[[ Records for this task, beginning ]]

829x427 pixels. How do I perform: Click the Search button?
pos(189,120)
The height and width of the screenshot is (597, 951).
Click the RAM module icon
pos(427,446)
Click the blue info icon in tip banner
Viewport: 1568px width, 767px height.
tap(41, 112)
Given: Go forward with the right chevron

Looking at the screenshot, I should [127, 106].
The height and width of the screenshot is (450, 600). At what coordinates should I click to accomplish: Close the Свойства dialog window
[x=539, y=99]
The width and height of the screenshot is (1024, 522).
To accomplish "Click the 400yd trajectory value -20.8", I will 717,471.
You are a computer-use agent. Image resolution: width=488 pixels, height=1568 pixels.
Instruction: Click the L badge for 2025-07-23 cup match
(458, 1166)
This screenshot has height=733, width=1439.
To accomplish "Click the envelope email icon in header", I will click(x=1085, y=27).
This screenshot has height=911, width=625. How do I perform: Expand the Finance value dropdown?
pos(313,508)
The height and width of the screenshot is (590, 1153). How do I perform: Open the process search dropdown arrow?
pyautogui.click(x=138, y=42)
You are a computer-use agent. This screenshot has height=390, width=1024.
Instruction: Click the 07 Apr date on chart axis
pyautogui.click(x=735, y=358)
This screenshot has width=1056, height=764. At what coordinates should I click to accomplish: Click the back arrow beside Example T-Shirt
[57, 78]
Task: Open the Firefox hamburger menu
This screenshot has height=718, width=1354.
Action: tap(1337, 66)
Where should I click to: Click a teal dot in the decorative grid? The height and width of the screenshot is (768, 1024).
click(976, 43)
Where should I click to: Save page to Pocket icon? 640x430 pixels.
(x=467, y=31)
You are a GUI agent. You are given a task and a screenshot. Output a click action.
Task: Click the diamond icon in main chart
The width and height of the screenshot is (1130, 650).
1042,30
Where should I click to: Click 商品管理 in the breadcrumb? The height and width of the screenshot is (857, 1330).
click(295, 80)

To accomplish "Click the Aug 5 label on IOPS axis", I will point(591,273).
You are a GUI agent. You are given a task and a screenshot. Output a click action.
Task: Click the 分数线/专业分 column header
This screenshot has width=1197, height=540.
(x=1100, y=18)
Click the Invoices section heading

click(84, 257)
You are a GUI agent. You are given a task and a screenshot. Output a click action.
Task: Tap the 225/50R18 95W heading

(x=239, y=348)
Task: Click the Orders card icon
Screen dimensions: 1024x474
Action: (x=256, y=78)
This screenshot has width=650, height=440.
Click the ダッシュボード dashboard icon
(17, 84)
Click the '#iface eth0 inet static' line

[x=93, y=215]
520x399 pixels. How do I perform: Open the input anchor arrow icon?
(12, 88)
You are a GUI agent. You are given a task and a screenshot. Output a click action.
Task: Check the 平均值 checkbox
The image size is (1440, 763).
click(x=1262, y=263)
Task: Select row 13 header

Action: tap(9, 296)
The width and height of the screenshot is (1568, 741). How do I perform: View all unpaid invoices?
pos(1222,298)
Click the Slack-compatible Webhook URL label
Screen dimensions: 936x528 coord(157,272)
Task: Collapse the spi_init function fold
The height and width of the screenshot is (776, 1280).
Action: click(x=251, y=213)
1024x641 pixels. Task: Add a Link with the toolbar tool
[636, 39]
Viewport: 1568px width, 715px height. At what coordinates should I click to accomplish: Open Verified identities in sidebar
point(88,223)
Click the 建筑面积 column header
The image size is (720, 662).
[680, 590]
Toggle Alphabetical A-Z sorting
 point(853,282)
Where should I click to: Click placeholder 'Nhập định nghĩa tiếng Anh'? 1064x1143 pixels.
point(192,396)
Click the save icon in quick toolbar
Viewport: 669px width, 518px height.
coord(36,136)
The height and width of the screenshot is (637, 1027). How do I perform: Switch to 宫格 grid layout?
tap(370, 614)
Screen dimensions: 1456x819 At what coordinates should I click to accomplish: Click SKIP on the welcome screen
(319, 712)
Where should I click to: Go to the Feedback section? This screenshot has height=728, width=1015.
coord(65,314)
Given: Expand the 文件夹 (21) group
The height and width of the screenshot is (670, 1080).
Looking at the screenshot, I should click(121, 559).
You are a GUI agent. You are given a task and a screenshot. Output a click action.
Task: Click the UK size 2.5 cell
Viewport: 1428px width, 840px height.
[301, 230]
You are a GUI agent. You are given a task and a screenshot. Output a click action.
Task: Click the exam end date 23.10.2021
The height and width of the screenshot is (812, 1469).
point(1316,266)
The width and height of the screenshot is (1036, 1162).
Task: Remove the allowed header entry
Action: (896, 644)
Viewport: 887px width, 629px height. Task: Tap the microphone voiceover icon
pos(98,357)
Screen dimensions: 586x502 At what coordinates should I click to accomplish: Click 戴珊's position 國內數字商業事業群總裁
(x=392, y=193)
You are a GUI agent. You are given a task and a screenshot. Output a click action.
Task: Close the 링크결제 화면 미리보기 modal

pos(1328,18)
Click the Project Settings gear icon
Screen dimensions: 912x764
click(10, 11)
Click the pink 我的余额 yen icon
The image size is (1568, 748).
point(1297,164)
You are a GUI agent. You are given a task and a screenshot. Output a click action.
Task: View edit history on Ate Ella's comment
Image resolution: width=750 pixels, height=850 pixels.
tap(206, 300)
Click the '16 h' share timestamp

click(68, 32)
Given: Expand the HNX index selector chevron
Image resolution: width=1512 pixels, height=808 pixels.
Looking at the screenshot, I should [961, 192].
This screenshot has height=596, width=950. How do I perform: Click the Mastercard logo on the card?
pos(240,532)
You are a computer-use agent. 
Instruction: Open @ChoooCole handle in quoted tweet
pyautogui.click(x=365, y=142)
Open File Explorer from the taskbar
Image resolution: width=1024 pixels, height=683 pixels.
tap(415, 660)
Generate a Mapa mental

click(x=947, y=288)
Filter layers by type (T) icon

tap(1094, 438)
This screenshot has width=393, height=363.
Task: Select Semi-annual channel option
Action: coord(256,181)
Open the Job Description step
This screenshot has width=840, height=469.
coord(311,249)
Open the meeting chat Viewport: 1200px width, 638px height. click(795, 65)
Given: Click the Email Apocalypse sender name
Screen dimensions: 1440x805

[[ Records for this task, end ]]

Problem to solve:
Find the lines above that contain the word "will" and copy each one.

Answer to this exercise:
To accomplish "Click the 400yd trajectory value -20.8", I will 717,471.
To accomplish "Click the envelope email icon in header", I will click(x=1085, y=27).
To accomplish "Click the Aug 5 label on IOPS axis", I will point(591,273).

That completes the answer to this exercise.